* TASK TO COMPLETE
Once you find the line containing "Image resolution: width=673" in the data below, copy it and each following line exactly, up to and including the line containing "Image resolution: width=439", and nothing else.

** Opening STUDY MATERIAL block **

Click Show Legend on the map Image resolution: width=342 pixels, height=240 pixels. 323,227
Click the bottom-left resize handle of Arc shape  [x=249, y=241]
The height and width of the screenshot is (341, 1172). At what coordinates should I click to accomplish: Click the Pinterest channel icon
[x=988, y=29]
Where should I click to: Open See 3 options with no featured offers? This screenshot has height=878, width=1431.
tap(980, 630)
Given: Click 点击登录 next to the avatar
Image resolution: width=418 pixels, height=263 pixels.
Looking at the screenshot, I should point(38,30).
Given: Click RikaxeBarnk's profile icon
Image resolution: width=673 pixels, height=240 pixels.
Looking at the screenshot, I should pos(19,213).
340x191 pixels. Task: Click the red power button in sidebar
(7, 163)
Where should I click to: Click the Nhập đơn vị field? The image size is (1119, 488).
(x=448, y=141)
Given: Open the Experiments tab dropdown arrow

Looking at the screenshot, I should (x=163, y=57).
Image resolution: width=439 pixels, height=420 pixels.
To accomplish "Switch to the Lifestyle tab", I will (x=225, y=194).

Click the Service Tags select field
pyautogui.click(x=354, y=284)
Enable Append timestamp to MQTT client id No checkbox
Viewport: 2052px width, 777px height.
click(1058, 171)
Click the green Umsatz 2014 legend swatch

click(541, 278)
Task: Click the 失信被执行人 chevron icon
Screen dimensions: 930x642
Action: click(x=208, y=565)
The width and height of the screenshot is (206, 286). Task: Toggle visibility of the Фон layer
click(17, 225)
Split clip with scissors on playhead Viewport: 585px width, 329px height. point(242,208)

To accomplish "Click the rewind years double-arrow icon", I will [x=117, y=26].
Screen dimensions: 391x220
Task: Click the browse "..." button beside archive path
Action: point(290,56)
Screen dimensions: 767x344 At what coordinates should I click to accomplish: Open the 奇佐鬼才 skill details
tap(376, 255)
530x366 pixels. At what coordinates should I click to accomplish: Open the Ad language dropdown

** Closing STUDY MATERIAL block **

* SOLUTION FOR THIS PROBLEM
Image resolution: width=673 pixels, height=240 pixels.
Looking at the screenshot, I should pos(19,213).
340x191 pixels. Task: Click the red power button in sidebar
(7, 163)
Where should I click to: Click the Nhập đơn vị field? The image size is (1119, 488).
(x=448, y=141)
Given: Open the Experiments tab dropdown arrow

Looking at the screenshot, I should (x=163, y=57).
Image resolution: width=439 pixels, height=420 pixels.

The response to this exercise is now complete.